Finance Minister Yair Lapid handed the Knesset his draft budget for 2013-14 Tuesday, and was met with a storm of criticism from both coalition and opposition lawmakers who vowed they would amend the most painful spending cuts and tax hikes it contains.
Lapid himself was unapologetic for the austerity budget, which he said was the only way to close a NIS 40 billion fiscal hole created by spending commitments undertaken by the previous government and a shortfall in tax revenue.
He defended his credentials as someone who cares about the poor and middle class. “What we have done isn’t the most popular undertaking, but it is the most responsible thing we could have done,” he told the Knesset Finance Committee.
“My heart bleeds for every single mother and every child under the poverty line. Taking care of people like them is our job. But the thing we most need is a strong country. For that we need a strong fiscal framework.”
But even coalition lawmakers were talking about how they would remove some of its most unpopular provisions. MK Gila Gamliel (Likud ), who as coalition whip on the Finance Committee is supposed to ensure lawmakers back the budget, reeled off a list of items she said would never make it past the committee, including the proposed 3.5% tax on people upgrading to a new and bigger home, plans to have housewives pay National Insurance and health tax, and the 1.5 percent increase in income tax rates.

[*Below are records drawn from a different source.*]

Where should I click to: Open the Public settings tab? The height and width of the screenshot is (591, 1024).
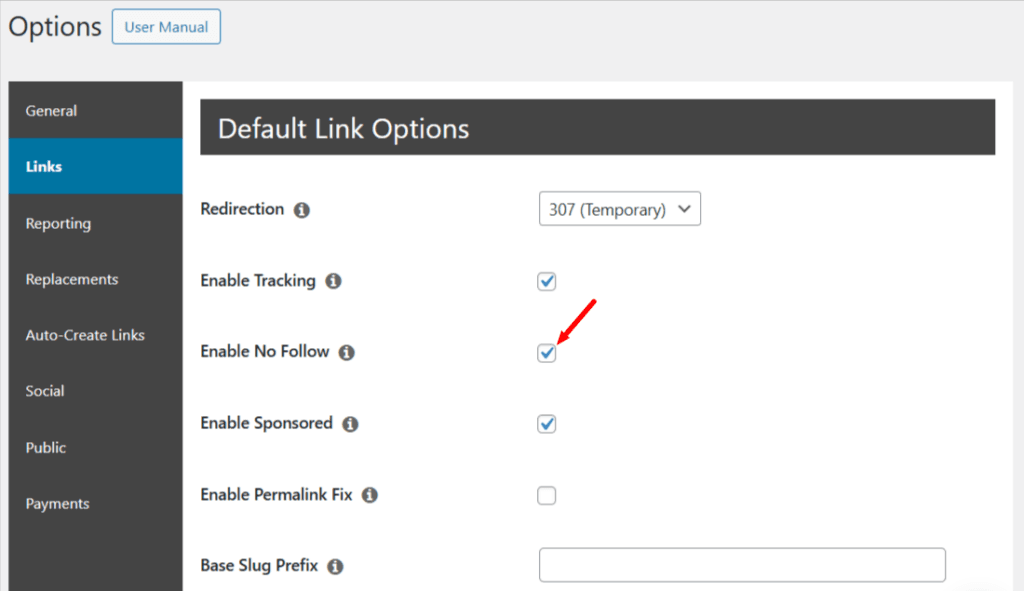click(45, 448)
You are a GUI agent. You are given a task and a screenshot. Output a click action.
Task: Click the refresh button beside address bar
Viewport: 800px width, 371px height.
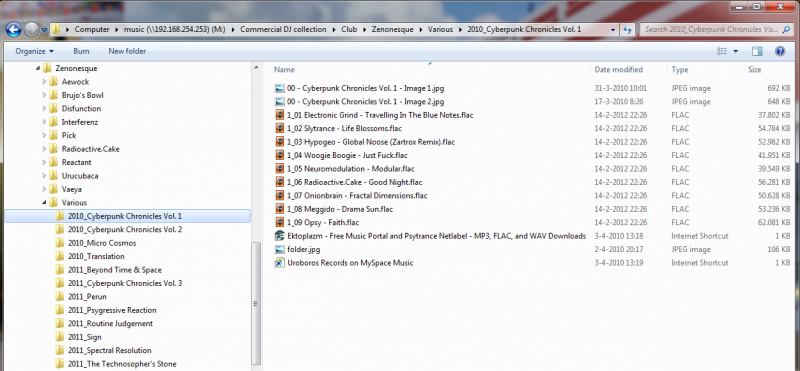pyautogui.click(x=628, y=30)
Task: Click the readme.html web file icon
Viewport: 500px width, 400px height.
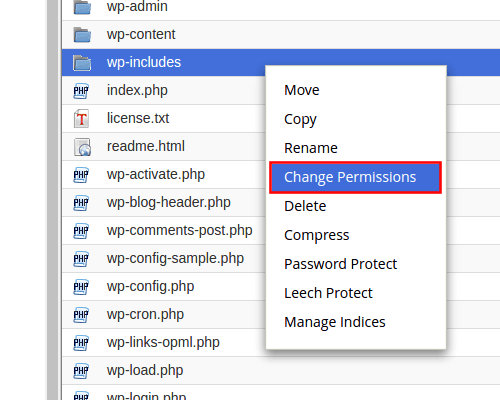Action: click(82, 147)
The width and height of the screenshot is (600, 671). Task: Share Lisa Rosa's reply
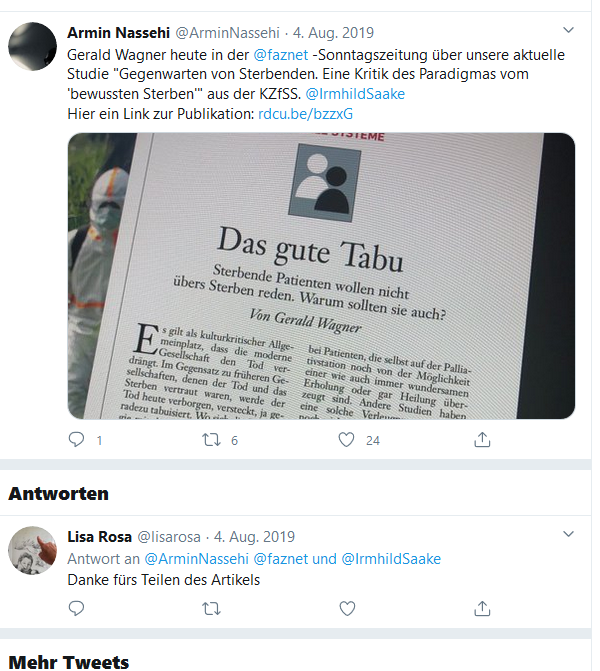pyautogui.click(x=482, y=608)
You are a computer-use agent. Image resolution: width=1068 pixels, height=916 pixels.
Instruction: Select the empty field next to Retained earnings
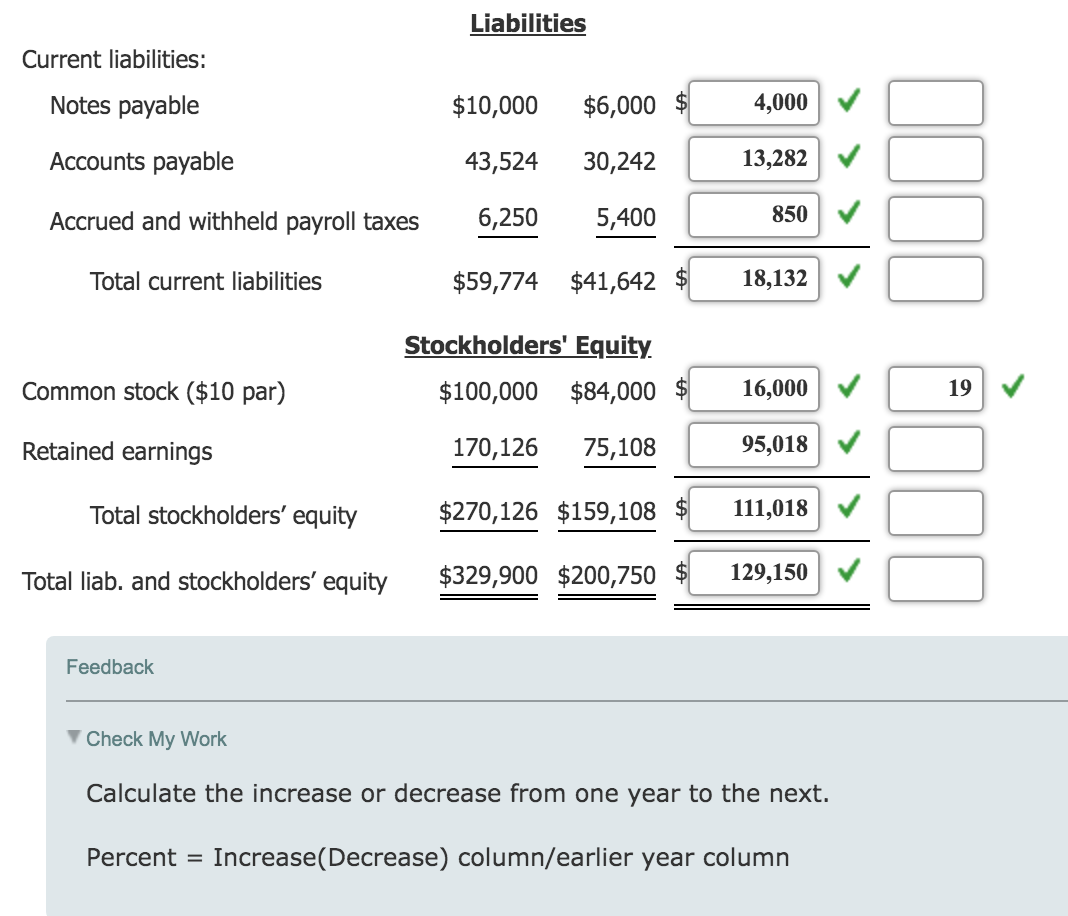coord(934,447)
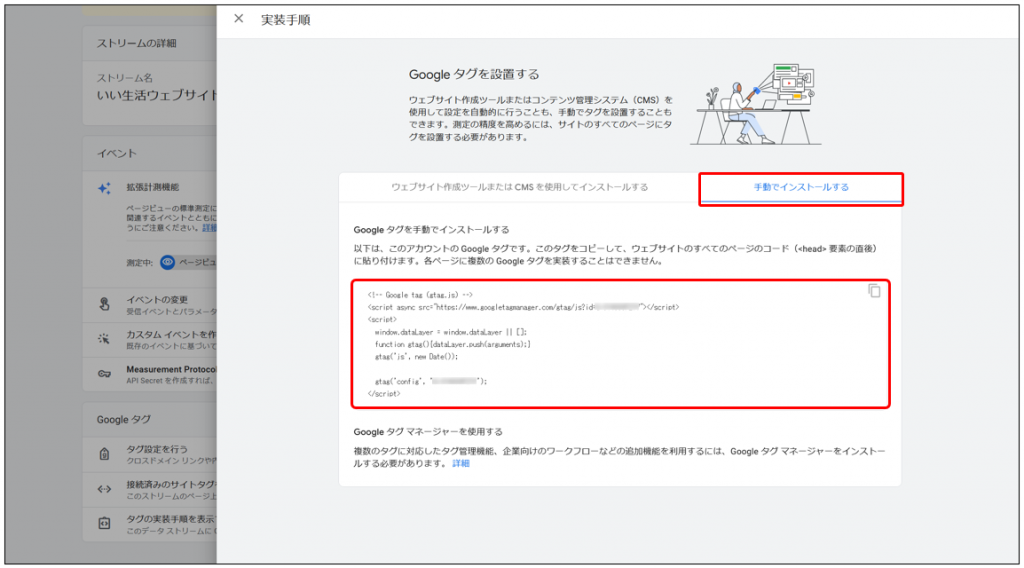
Task: Click the タグ設定を行う tag icon
Action: [104, 454]
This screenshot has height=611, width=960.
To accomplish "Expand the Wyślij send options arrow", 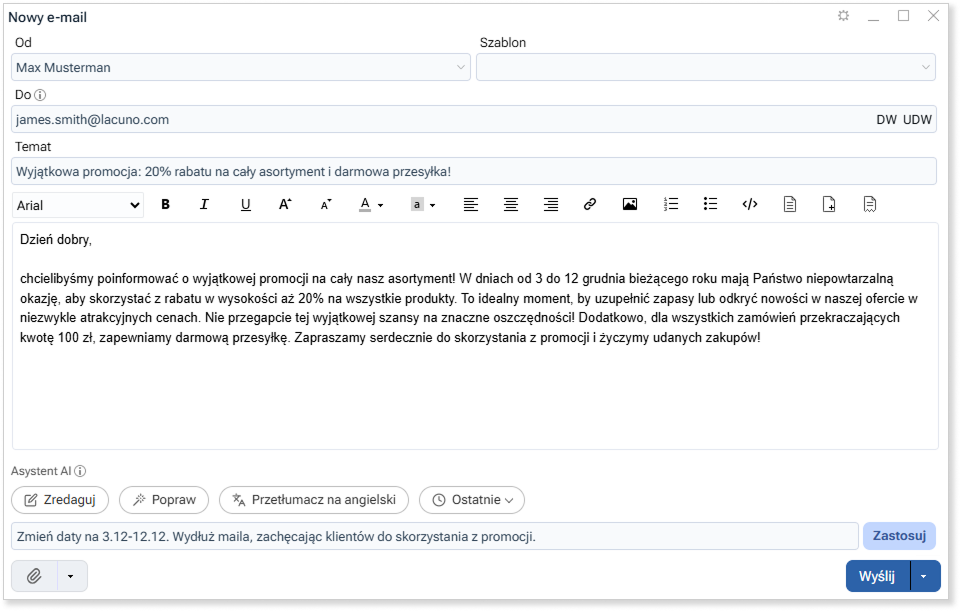I will (925, 576).
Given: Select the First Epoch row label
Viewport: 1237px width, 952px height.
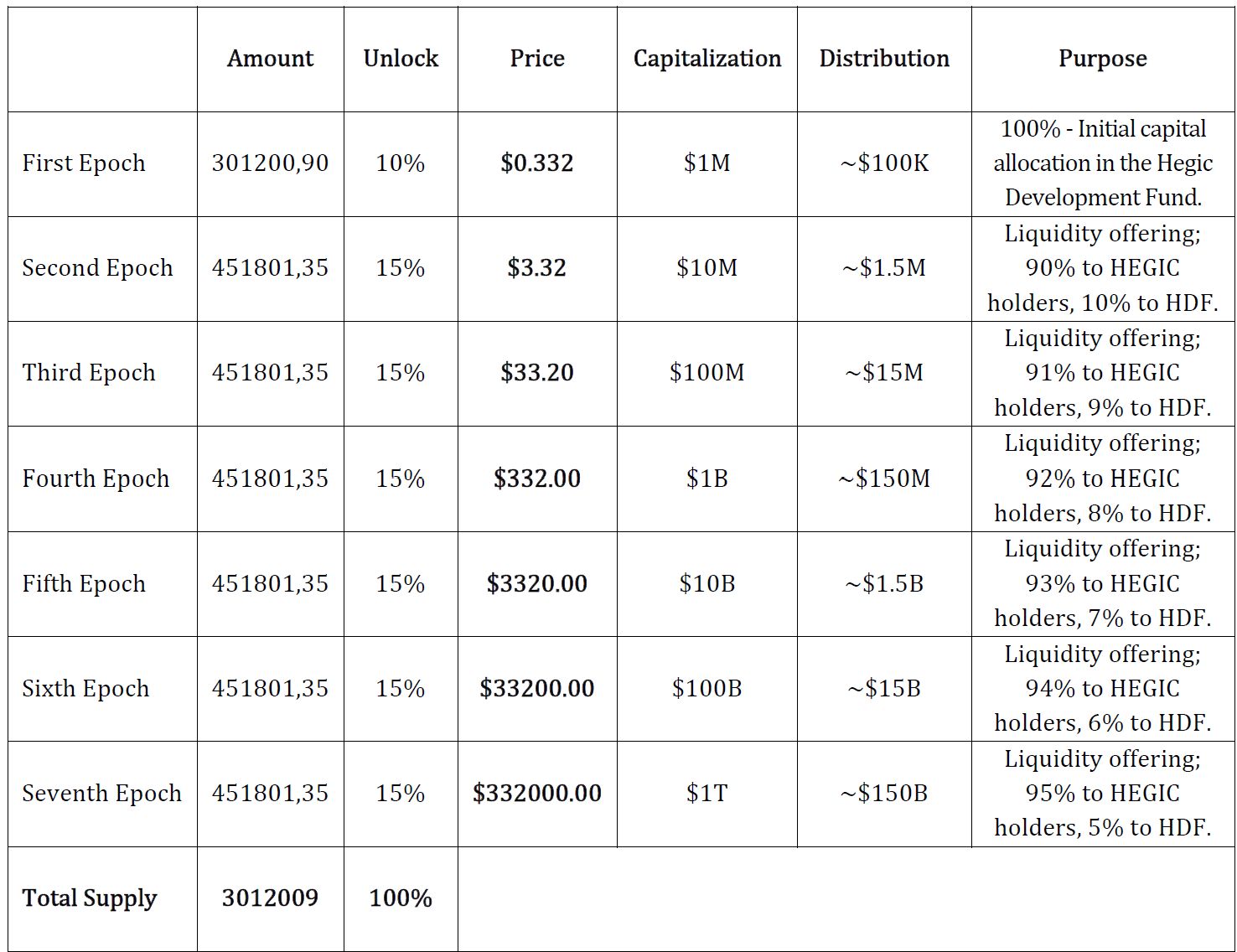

Shelly Yacimovich, the Labor Party and opposition leader, described the proposed Economic Arrangements Law, a package of legislation that accompanies the budget every year, as a hodgepodge of treasury wish-list items without any overriding goal or purpose. “Previous Arrangement Laws had a certain internal logic, even if it was a logic that was destructive, conservative in the extreme and a source of inequality,” she said. “This time, it looks like a collection of proposals that had been gathering dust in the drawers of treasury officials.”
Referring to the one percentage point increase in the value-added tax, to 18%, that the Knesset approved, she warned Lapid: “Next time things like that simply won’t happen. It shows complete disregard for the committee. We’re not a rubber stamp.”
MKs Moshe Gafni (United Torah Judaism) and Yitzhak Cohen (Shas) took umbrage over remarks by Finance Committee Chairman Nissan Slomiansky (Habayit Hayehudi) about easing the burden on Israel’s working population by imposing heavier costs on the ultra-Orthodox.
But Michael Sariel, who heads the Finance Ministry’s state revenues division, said the government is determined to force Haredim and others into the labor market. “The only way to increase the standard of living is by increasing per-capita GDP by increasing the labor force participation rate, labor productivity by reforms, increased competition and innovation.”
The 2013-14 spending package has proven to be political headache for Lapid, who led his Yesh Atid party into a strong second-place finish in the January election on promises to help a financially strapped middle class. Instead, as finance minister, he has had to try to convince the public to absorb the blow of higher taxes and less government spending, or risk creating a financial crisis.
Tuesday he warned as much, noting that Israel’s domestic credit rating had been cut. Failure to puts its fiscal house in order would force the treasury to pay higher rates of interest to borrow money, pulling more resources away from health, welfare, education and defense.